Derek Thompson (born 4 April 1948) is an Irish  actor, most notable for playing Charlie Fairhead in the long-running BBC television medical drama series Casualty, playing the role since the series' inception in 1986, and his performance as Jeff in the British gangster film The Long Good Friday.

Early life
Thompson was born in Belfast and has a twin sister, Elaine Johns (née Thompson). During their teenage years, they combined to form the singing duo Elaine and Derek.  They recorded four albums and 15 EPs together, singing in harmonies, and released one eponymously titled album on the Parlophone label in 1961. They then formed the folk trio Odin's People with Larry Johns, and recorded two singles in 1967. Derek appeared in the feature film Gonks Go Beat (1965).

Career
In the mid-1960s, Thompson worked as Stage Manager in the Nonentities Theatre in Kidderminster. and in rep. In the 1970s he appeared in several productions at the National Theatre. In the late 1970s and early 1980s Thompson became a regular face in BBC and ITV dramas.  Appearances included Softly Softly, Play for Today, and Rock Follies of 77.  He got a big break in Harry's Game, where he played the lead IRA gunman on the run following the assassination of a government minister. Later he played another IRA hitman in the TV series The Price and for a British mercenary gang in the Wild Geese II, both filmed in 1985.

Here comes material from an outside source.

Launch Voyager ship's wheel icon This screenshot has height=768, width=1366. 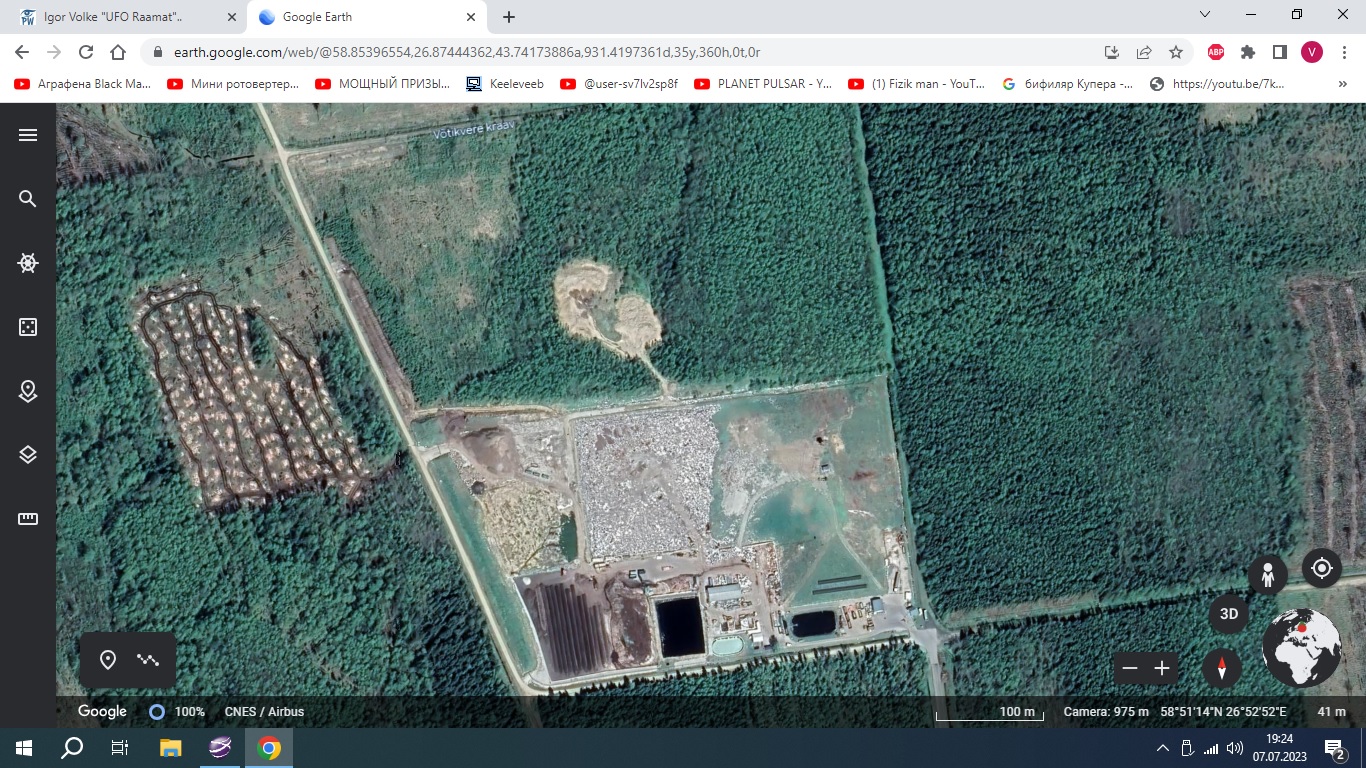(x=28, y=263)
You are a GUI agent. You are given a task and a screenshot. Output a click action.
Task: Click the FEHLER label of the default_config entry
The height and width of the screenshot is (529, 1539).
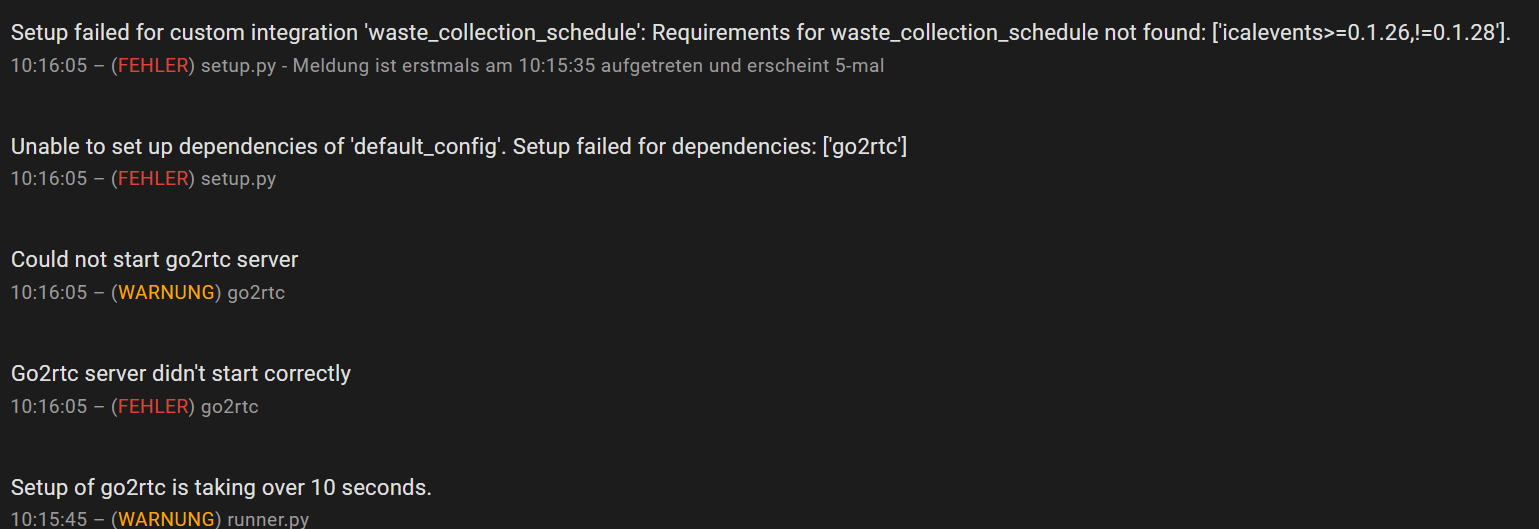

During late 1970s and early 1980s Thompson had minor film roles in Yanks (1979) and Breaking Glass (1980), and also played Jeff, Harold Shand's lieutenant, in the box office hit movie The Long Good Friday. Before he appeared in Casualty, he had a recurring role, as DS Jimmy Fenton, in the ITV police drama The Gentle Touch.

Casualty
Thompson began portraying Charlie Fairhead in Casualty in 1986. The following year he met his future wife, Dee Sadler, an actress playing the role of Maggie in an episode of the show's second series, a potholer who had to be rescued from a cave before hospitalisation. Thompson has currently played the role of Charlie for over 30 years, and is the only remaining character from the original cast. In 2004 his character went on a six-month sabbatical, which remains his most notable absence from the show. Currently, he is allowed a few months off from filming per year. Apart from Casualty, he has also played Charlie in the spin-off shows Holby City and HolbyBlue. It was revealed in July 2017, that Thompson was the BBC's highest-paid actor, earning between £350,000 and £400,000 over the last financial year.

Family
As of 2010, Thompson and his wife, Dee, lived in a rented flat in Bristol and also own a house in Brixton. The couple have a son, who appeared as a baby in one 1990 episode of Casualty as the son of regular character Duffy, and he also has an older son by a previous marriage to Christine, a theatre director.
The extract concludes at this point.